Infine, per quanto concerne la possibilità di pagamento diretto delle somme spettanti da parte della sede dell’I.N.P.S. “in presenza di serie e documentate difficoltà finanziarie dell’impresa, su espressa richiesta di questa”, la direttiva dell’Istituto stesso (Msg. 29223/2009) precisa che, stante l’attuale periodo di crisi, le situazioni che legittimano tale “pagamento diretto” consistono non solo nella sottoposizione a procedure concorsuali, nella cessazione delle aziende e nella comprovata crisi finanziaria delle stesse – già individuate con il Msg 7 ottobre 2005 n. 33735 – ma anche nelle “difficoltà aziendali dovute a carenza di liquidità”; difficoltà accertate quando “il parametro oggettivo, uniforme e notorio impiegato come principale indicatore del livello di salute finanziaria di un’impresa è costituito dell’indice di liquidità corrente (I.L.C.), corrispondente al rapporto tra l’attivo circolante e le passività correnti, come risultanti dall’ultimo bilancio approvato o dal bilancio provvisorio infra-annuale”.

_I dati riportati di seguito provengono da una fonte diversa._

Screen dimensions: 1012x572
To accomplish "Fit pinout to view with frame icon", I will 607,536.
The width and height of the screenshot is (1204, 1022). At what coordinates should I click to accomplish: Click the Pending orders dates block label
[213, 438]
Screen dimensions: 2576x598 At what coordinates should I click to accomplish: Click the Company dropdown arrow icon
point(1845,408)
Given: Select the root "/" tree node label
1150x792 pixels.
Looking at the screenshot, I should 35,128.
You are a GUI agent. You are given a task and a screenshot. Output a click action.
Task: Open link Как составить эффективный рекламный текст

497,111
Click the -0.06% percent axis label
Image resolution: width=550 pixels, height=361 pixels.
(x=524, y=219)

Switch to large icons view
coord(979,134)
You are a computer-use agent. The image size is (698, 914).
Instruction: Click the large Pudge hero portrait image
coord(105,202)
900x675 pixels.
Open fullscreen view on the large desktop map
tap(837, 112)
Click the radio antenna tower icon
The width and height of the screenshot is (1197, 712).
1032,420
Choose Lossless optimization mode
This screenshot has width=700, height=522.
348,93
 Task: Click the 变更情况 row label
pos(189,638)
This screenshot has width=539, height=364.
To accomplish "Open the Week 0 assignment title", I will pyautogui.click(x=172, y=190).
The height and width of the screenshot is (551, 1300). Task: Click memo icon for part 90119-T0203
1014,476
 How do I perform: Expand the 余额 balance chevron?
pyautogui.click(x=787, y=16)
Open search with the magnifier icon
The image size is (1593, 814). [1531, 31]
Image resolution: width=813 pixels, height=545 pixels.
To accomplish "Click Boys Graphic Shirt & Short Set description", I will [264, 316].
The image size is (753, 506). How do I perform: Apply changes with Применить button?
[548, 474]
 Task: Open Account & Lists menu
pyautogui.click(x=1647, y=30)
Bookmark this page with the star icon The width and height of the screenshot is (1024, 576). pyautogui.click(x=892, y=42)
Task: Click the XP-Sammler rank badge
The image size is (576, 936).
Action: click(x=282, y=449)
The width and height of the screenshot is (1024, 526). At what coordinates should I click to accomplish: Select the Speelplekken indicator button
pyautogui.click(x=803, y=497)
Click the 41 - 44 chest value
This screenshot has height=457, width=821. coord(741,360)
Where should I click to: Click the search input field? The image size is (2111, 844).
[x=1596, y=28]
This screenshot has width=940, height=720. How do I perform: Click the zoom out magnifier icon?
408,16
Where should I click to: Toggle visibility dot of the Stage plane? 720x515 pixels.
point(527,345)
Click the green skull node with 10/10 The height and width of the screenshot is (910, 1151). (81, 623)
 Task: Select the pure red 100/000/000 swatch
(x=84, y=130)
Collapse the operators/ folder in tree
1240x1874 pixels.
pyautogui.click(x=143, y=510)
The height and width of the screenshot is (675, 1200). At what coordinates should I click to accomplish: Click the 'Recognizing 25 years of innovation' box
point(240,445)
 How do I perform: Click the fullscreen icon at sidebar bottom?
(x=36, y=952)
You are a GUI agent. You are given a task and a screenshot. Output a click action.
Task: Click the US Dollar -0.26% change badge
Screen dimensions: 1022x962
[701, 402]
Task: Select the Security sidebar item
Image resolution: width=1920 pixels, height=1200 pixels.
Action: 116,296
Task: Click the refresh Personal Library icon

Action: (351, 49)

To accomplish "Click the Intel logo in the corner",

Dalla definizione appena riportata discende che “la misura ideale dell’I.L.C. deve considerarsi pari o superiore a uno”, in quanto, in tal caso, “le disponibilità attive correnti iscritte in bilancio sono in grado di coprire o sopravanzare le corrispondenti passività di breve periodo” (T.A.R. Campania, sez. I, 19 gennaio 2017 n. 422). E, come rileva il Collegio, l’azienda ha presentato un’apposita relazione a firma del legale rappresentante, recante l’indicazione della liquidità differita e corrente dell’impresa e delle relative passività correnti, evidenziando un I.L.C. pari a 0,02, ossia pari quasi a zero e, dunque, inferiore alla misura ideale dell’indice di liquidità corrente e tale da attestare in modo oggettivo la sussistenza del presupposto richiesto per il c.d. pagamento diretto, consistente nella presenza di una situazione di grave difficoltà aziendale dovuta a carenza di liquidità.